(Collected data)
■ ■ ■ ■
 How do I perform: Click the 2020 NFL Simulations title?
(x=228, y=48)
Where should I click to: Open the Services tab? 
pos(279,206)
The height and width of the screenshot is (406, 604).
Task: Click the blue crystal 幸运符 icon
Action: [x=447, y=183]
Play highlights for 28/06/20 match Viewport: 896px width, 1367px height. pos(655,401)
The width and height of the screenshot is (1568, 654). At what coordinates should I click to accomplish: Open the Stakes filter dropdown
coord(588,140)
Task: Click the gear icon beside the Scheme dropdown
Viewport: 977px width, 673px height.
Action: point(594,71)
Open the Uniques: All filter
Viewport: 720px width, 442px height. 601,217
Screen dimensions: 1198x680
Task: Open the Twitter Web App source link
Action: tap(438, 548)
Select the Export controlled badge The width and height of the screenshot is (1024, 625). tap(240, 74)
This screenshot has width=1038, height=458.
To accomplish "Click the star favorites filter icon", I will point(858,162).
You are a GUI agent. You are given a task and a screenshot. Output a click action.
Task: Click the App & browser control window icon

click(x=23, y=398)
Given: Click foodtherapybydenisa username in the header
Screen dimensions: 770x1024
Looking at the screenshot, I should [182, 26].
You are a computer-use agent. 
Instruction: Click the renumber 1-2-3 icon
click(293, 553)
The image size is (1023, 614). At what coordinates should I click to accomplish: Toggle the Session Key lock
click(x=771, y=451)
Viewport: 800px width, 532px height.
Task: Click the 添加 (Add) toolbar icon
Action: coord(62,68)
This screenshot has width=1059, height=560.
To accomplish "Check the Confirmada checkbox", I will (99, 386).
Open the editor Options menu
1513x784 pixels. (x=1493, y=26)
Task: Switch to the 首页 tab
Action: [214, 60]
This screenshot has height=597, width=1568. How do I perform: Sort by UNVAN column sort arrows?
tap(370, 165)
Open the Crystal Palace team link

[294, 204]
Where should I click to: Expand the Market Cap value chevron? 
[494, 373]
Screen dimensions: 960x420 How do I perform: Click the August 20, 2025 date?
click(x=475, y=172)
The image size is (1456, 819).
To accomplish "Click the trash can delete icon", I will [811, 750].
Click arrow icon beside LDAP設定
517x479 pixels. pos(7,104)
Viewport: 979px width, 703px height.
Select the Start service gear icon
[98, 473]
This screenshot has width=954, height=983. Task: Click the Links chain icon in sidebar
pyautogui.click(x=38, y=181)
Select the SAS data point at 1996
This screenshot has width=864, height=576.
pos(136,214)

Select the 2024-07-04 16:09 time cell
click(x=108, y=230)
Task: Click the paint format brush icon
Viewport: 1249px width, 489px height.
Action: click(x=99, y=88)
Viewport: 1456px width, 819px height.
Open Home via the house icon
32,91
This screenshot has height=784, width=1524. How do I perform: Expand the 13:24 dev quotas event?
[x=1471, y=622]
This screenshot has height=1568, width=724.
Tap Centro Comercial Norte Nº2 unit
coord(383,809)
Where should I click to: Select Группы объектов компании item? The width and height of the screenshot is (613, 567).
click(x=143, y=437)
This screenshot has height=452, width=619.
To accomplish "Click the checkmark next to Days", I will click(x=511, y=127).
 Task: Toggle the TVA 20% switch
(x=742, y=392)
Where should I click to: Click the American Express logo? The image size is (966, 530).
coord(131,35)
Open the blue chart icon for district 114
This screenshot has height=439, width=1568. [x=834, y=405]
■ ■ ■ ■
Prompt = Leave out every line above except those from the line with "Play highlights for" up to and including the line with "This screenshot has width=1038, height=458.", and copy those exactly.

Reply =
Play highlights for 28/06/20 match Viewport: 896px width, 1367px height. pos(655,401)
The width and height of the screenshot is (1568, 654). At what coordinates should I click to accomplish: Open the Stakes filter dropdown
coord(588,140)
Task: Click the gear icon beside the Scheme dropdown
Viewport: 977px width, 673px height.
Action: point(594,71)
Open the Uniques: All filter
Viewport: 720px width, 442px height. 601,217
Screen dimensions: 1198x680
Task: Open the Twitter Web App source link
Action: tap(438, 548)
Select the Export controlled badge The width and height of the screenshot is (1024, 625). tap(240, 74)
This screenshot has width=1038, height=458.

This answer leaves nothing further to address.